Note

Go to the end to download the full example code or to run this example in your browser via Binder

Outlier detection with FPCA#

Example of using the inverse_transform method in the FPCA class to detect outlier(s) from the reconstruction (truncation) error.

In this example, we illustrate the utility of the inverse_transform method of the FPCA class to perform functional outlier detection. Roughly speaking, an outlier is a sample which is not representative of the dataset or different enough compared to a large part of the dataset. The intuition is the following: if the eigenbasis, i.e. the q>=1 first functional principal components (FPCs), is sufficient to linearly approximate a clean set of samples, then the error between an observed sample and its approximation w.r.t to the first ‘q’ FPCs should be small. Thus a sample with a high reconstruction error (RE) is likely an outlier, in the sense that it is underlied by a different covariance function compared the training samples (nonoutliers).

# Author: Clément Lejeune
# License: MIT

import matplotlib.pyplot as plt
import numpy as np
from scipy.stats import gaussian_kde

from skfda.datasets import make_gaussian_process
from skfda.misc.covariances import Exponential, Gaussian
from skfda.misc.metrics import l2_distance, l2_norm
from skfda.preprocessing.dim_reduction import FPCA

We proceed as follows: - We generate a clean training dataset (not supposed to contain outliers) and fit an FPCA with ‘q’ components on it. - We also generate a test set containing both nonoutliers and outliers samples. - Then, we fit an FPCA(n_components=q) and compute the principal components scores of train and test samples. - We project back the principal components scores, with the inverse_transform method, to the input (training data space). This step can be seen as the reverse projection from the eigenspace, spanned by the first FPCs, to the input (functional) space. - Finally, we compute the relative L2-norm error between the observed functions and their FPCs approximation. We flag as outlier the samples with a reconstruction error (RE) higher than a quantile-based threshold. Hence, an outlier is thus a sample that exhibits a different covariance function w.r.t the training samples.

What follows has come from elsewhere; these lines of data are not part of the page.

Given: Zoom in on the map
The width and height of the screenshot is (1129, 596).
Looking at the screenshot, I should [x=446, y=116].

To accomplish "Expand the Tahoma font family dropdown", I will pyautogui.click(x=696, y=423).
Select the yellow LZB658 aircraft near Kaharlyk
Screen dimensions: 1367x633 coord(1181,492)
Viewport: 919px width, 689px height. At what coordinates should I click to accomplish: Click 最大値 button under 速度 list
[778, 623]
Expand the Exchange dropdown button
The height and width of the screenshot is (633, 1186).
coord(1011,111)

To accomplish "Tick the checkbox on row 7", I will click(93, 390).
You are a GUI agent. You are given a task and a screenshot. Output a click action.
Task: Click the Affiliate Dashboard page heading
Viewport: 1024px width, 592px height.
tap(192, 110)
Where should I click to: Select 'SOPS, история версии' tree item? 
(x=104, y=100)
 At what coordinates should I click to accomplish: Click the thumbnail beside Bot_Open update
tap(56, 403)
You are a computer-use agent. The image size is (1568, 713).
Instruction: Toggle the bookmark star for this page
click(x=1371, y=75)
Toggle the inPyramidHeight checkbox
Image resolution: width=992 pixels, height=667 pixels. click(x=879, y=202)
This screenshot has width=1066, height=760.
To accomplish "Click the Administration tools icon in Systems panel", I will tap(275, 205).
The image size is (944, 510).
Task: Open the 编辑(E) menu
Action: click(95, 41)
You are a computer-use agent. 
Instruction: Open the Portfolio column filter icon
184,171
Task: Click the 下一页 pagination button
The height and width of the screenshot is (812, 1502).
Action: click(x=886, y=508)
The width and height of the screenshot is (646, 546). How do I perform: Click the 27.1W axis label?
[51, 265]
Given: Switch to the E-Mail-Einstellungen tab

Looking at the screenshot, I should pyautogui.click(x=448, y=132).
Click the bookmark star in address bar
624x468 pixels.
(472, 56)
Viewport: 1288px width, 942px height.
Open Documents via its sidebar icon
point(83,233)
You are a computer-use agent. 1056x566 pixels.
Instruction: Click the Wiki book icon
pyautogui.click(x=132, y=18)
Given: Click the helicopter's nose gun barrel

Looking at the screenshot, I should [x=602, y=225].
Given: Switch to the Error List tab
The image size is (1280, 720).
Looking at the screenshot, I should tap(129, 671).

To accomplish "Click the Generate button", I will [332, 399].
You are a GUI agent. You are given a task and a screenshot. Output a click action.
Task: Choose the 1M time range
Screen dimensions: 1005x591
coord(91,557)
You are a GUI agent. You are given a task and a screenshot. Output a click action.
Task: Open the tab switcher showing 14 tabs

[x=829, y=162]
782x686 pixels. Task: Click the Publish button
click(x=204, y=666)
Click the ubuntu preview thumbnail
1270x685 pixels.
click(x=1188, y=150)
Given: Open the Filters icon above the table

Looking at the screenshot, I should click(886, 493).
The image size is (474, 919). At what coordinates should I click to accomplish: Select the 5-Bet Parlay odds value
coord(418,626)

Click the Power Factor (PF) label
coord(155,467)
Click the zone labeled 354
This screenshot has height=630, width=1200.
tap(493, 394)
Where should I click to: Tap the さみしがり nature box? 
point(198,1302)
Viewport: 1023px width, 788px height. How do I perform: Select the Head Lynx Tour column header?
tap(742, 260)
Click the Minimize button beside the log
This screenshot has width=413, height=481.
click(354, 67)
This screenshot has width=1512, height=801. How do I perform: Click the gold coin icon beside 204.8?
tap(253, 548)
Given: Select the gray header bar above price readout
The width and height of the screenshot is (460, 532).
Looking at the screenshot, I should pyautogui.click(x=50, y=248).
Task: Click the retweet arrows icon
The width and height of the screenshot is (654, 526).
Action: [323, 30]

The train set is generated according to a Gaussian process with a Gaussian (i.e. squared-exponential) covariance function.

grid_size = 100

cov_clean = Gaussian(variance=2.0, length_scale=5.0)

n_train = 10**3
train_set = make_gaussian_process(
    n_samples=n_train,
    n_features=grid_size,
    start=0.0,
    stop=25.0,
    cov=cov_clean,
    random_state=20
)
train_set_labels = np.array(['train(nonoutliers)'] * n_train)

The test set is generated according to a Gaussian process with the same covariance function for nonoutliers (50%) and with an exponential covariance function for outliers (50%).

n_test = 50
test_set_clean = make_gaussian_process(
    n_samples=n_test // 2,
    n_features=grid_size,
    start=0.0,
    stop=25.0,
    cov=cov_clean,
    random_state=20
)  # clean test set
test_set_clean_labels = np.array(['test(nonoutliers)'] * (n_test // 2))

cov_outlier = Exponential()

test_set_outlier = make_gaussian_process(
    n_samples=n_test // 2,
    n_features=grid_size,
    start=0.0,
    stop=25.0,
    cov=cov_outlier,
    random_state=20
)  # test set with outliers
test_set_outlier.sample_names = [
    'test_outl_' + str(i) for i in range(test_set_outlier.n_samples)]
test_set_outlier_labels = np.array(['test(outliers)'] * (n_test // 2))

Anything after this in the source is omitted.